Restrict access to uploaded files, now they are downloadable freely from the internet.

Dime Nastov 1 year ago • updated by Computers for Schools Yukon 10 months ago 7

Hi Ryvers!

You have created the most useful communication tool we have ever tested and kudos for making it free!

We have two major concerns:

  • Can’t install it on premise.
  • Uploaded files go to Amazon cloud and are accessible by simply sharing the link even to people that are not members or guests to our Ryver organization.

Solving either of these concerns would resolve the other – if we had on-premise installation we could host our files locally, and if the uploaded files were encrypted or hosted in directories that are not publicly accessable from the internet we would not have issue with Ryver not being on-premise.

I would propose two types of solution that would not require on-premise installation:

  • A quick and dirty fix in the form of a checkbox that allows the administrator to disable all file uploads for everyone (at least untill the second solution is implemented).
  • Some sort of cookie or session authetication that would allow file download from the amazon storage only if the user is currently logged onto our Ryver.
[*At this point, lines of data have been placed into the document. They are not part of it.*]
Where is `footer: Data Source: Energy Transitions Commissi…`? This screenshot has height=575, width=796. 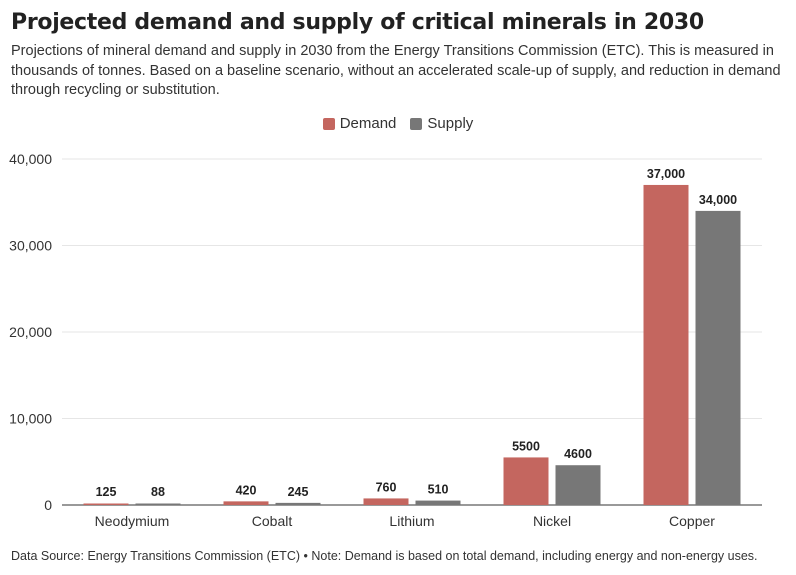 footer: Data Source: Energy Transitions Commissi… is located at coordinates (384, 556).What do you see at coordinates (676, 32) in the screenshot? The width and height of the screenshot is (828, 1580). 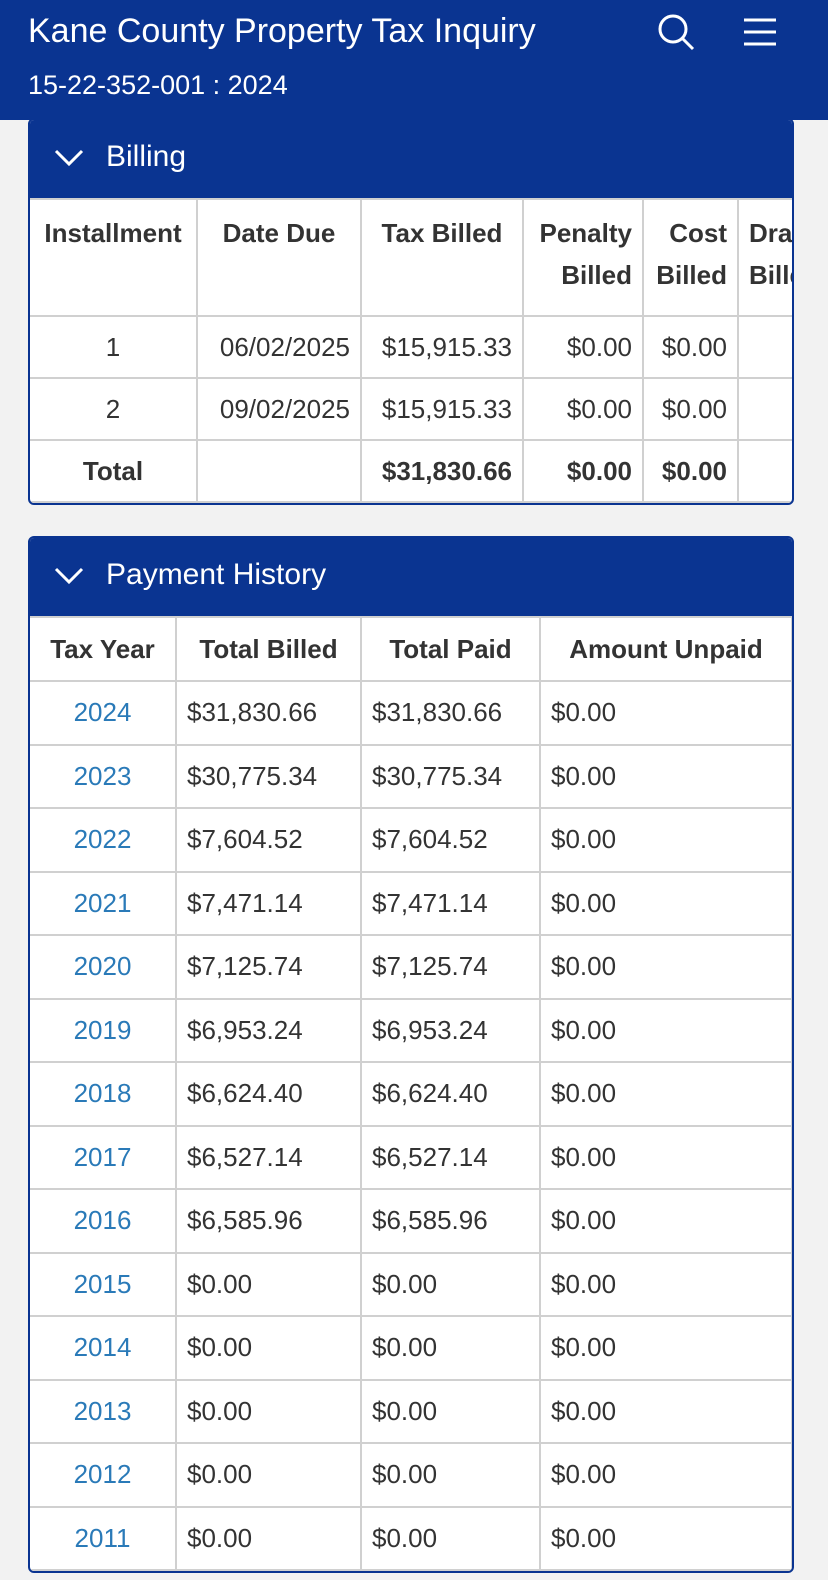 I see `search-icon` at bounding box center [676, 32].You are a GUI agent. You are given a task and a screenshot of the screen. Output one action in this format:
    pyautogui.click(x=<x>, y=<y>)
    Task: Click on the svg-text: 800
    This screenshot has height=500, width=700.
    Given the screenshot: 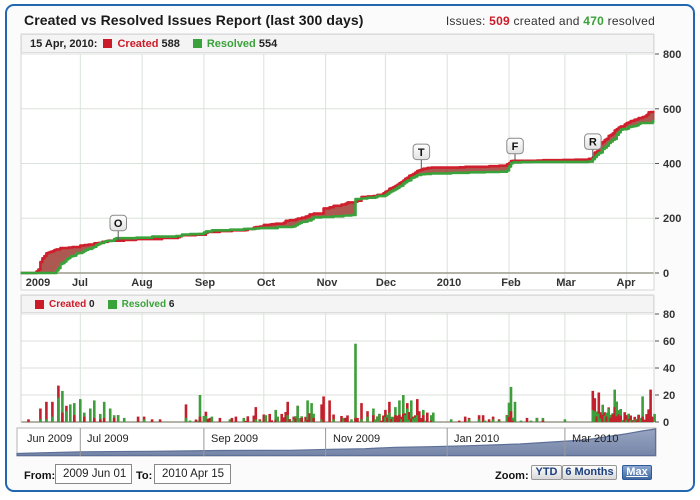 What is the action you would take?
    pyautogui.click(x=672, y=55)
    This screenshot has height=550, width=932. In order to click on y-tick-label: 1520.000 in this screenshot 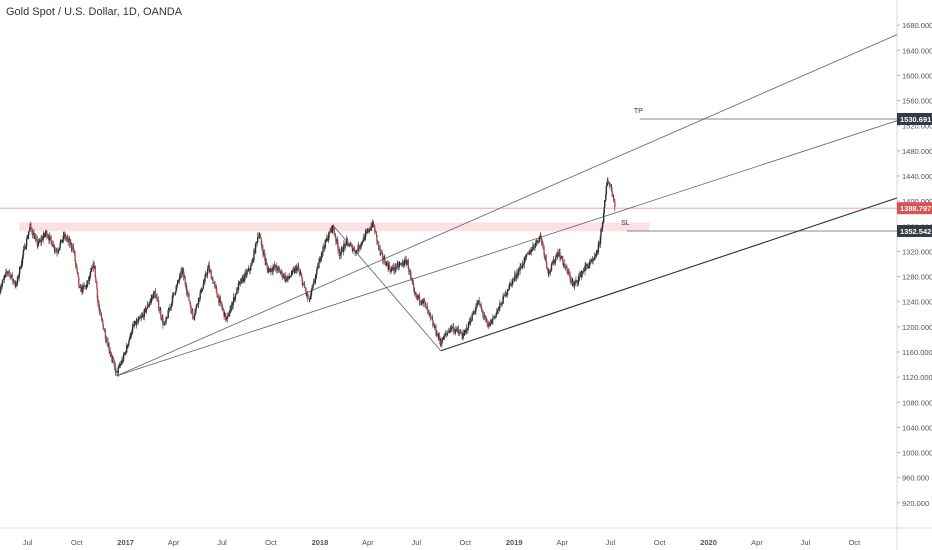, I will do `click(917, 126)`.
This can be further extended to special group file access but I understand that that can take some more time to develop.

You have made communicating and sharing ideas and files so easy that I am sure I would not be able to put forward policies on which files should and shouldn’t be shared in Ryver, so why limit people when we can make it secure and let them communicate freely.

I wish you all the positive energy in the universe and I hope you get the success you deserve!

Under review

While it is true we store files on Amazon S3, please note that we store them in a "Private" S3 bucket, so they are not discoverable just by browsing/searching the internet. Additionally, we prefix each filename with a random string prefix that would make it essentially impossible by today's hardware standards to hack your way into. It's like having a really good username/password on each file. And if you have access to one file, it does not get you any closer to accessing another file.
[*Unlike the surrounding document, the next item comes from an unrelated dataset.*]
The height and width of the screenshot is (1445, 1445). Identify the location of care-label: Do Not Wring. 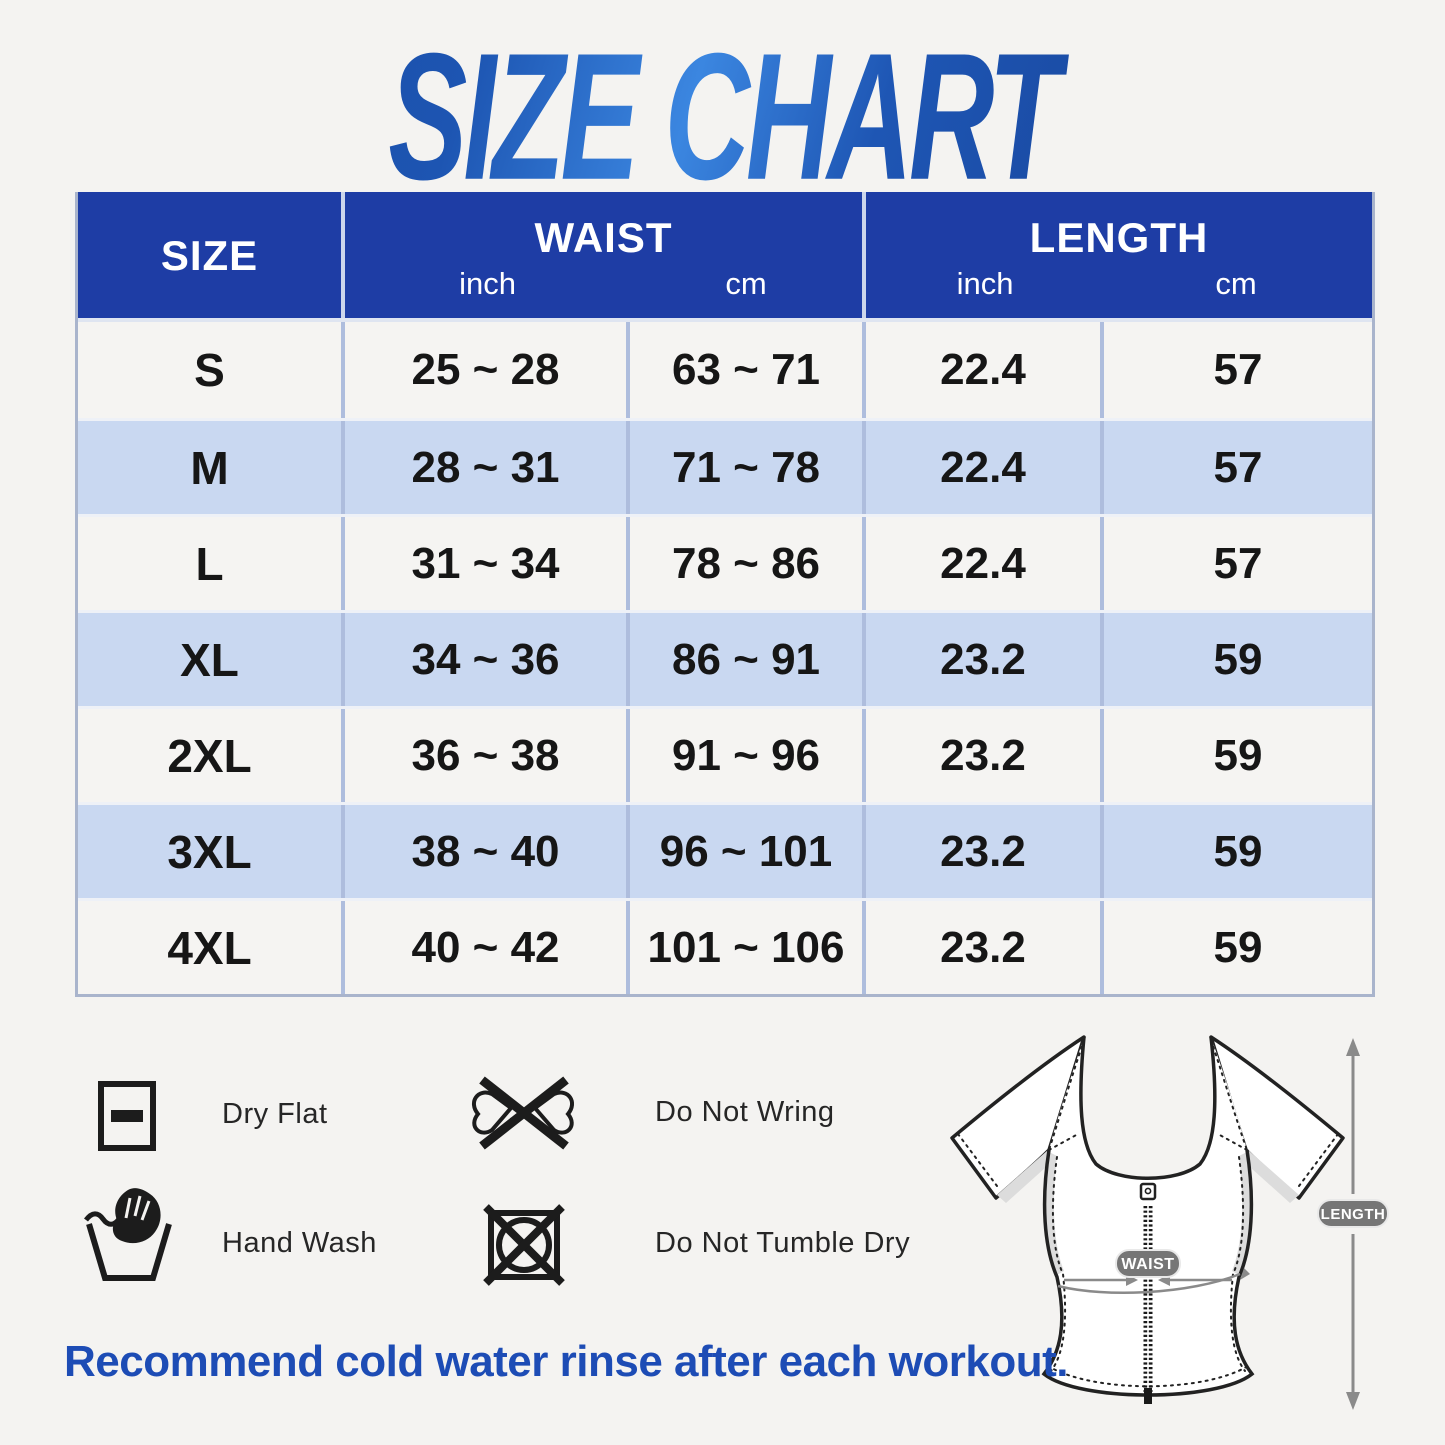
(745, 1112).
By doing it this way, it's still easy for you and your teammates to share links to files inside or outside of Ryver, yet retains enough security to prevent outsiders looking at your stuff. Admittedly, if somebody on your team shares the link to somebody outside of your organization, then it can be accessed. Our thought on that was that the same would be true of somebody emailing a file...once that file is out in the wild, you have no control over who is emailing/sharing it with other people.

All that being said, I do understand that some people are not happy with this explanation or approach, and demand authenticated access to files. It's something we have talked about providing in the future, but I don't have a timeline for that option just yet.
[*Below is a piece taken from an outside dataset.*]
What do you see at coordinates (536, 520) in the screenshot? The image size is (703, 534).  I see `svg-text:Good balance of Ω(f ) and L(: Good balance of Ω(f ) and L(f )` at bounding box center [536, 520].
We're having a separate internal discussion about what it would take to provide an Admin option to not allow file uploads.

Having the ability to turn off external linking of the file, thus requiring that it be viewed within Ryver (or downloaded on to a members computer/mobile device) would suffice this.

But if I get you right Dime you can not prevent user if he wont to send something out. He will simple download something and then upload it in the wild.

So sad to read this.


A file shared in a team MUST BE closed and access restricted with a login request. It must be protected by link sharing outside the team!


Please team, take in mind this.

Wow! Tested and a surprise! The files are accesible from internet without login request!


This feature it is a stopper to beginning the migration from Slack.

I believe I posted this on another point, but it's similar to this as well. It would be great if all file transfers defaulted to local LAN transfer, maybe cached locally or something, then if the user is in another location, it would use the Amazon S3 as the middleman.

I realize that we're in a unique situation that doesn't affect most where bandwidth is a finite resource here in the Yukon. They put a cap on what they inaccurately measure, and charge extra fees when we go over. That being said, this could be a benefit in security mitigating another layer of risk.